ARM11 microarchitecture - Sand, software and sound

This page is a very brief summary of the Broadcom BCM2835 microarchitecture. Processor microarchitecture has many important effects on program performance. A well-tuned program should make good use of the underlying microarchitecture and should avoid known performance pitfalls.

The Raspberry Pi uses the Broadcom BCM2835 system on a chip (SoC). The Raspberry Pi model B has 512MB of primary memory (RAM). Clock speed is 700MHz. The Broadcom BCM2835 is the specific implementation of an ARM11 processor.
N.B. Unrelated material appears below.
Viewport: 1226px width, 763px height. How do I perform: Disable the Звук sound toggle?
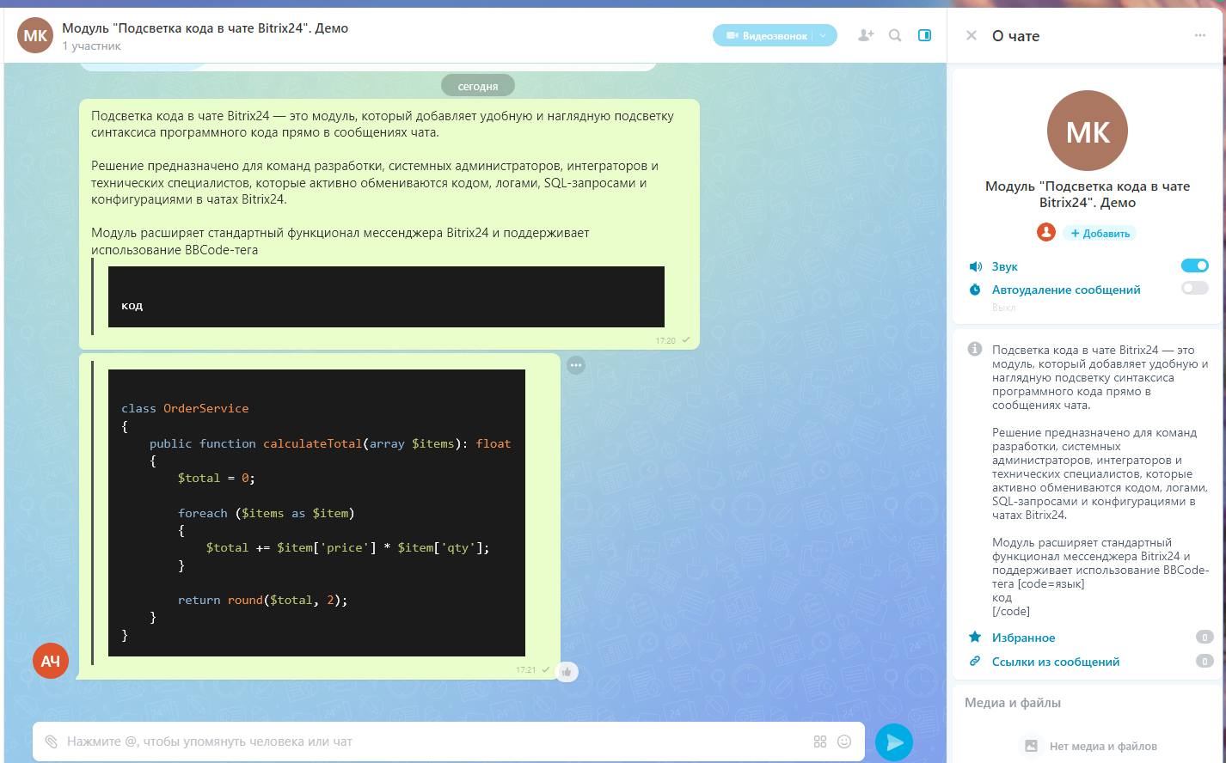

The CPU core is the ARM1176JZF-S which is a member of the ARM11 family (ARMv6 architecture with floating point). The GPU is a Videocore IV GPU.

Overview

The source for the information in the following sections is the ARM1176JZF-S Technical Reference Manual (TRM). Please see this manual for additional details (especially if you’re a compiler guy).

Generally, the features of the ARM1176JZF-S core are:

- Eight stage pipeline
- Internal coprocessors CP14 and CP15
- Three instructions sets
  - 32-bit ARM instruction set (ARM state)
  - 16-bit Thumb instruction set (Thumb state)
  - 8-bit Java bytecodes (Jazelle state)

- Datapath consist of three pipelines:
  - ALU, Shift, Sat pipeline (Sat implements saturation logic)
  - MAC pipeline (MAC executes multiply and multiply-accumulate operations)
  - Load or store pipeline

The ARM1176 is a single issue machine, that is, one instruction is issued at a time. This constraint simplifies the issue logic. The ARM1176 doesn’t implement complicated issue rules to determine whether two or more instructions of certain types can issue in the same cycle. Instructions are issued in-order, but out-of-order completion is allowed. Out-of-order completion increases exploitable fine-grained parallelism.

Nearly all ARM instructions can be predicated. An enabling condition (a predicate) can be defined for an instruction. The enabling condition gates the execution of the instruction. Predication can be used to eliminate branches.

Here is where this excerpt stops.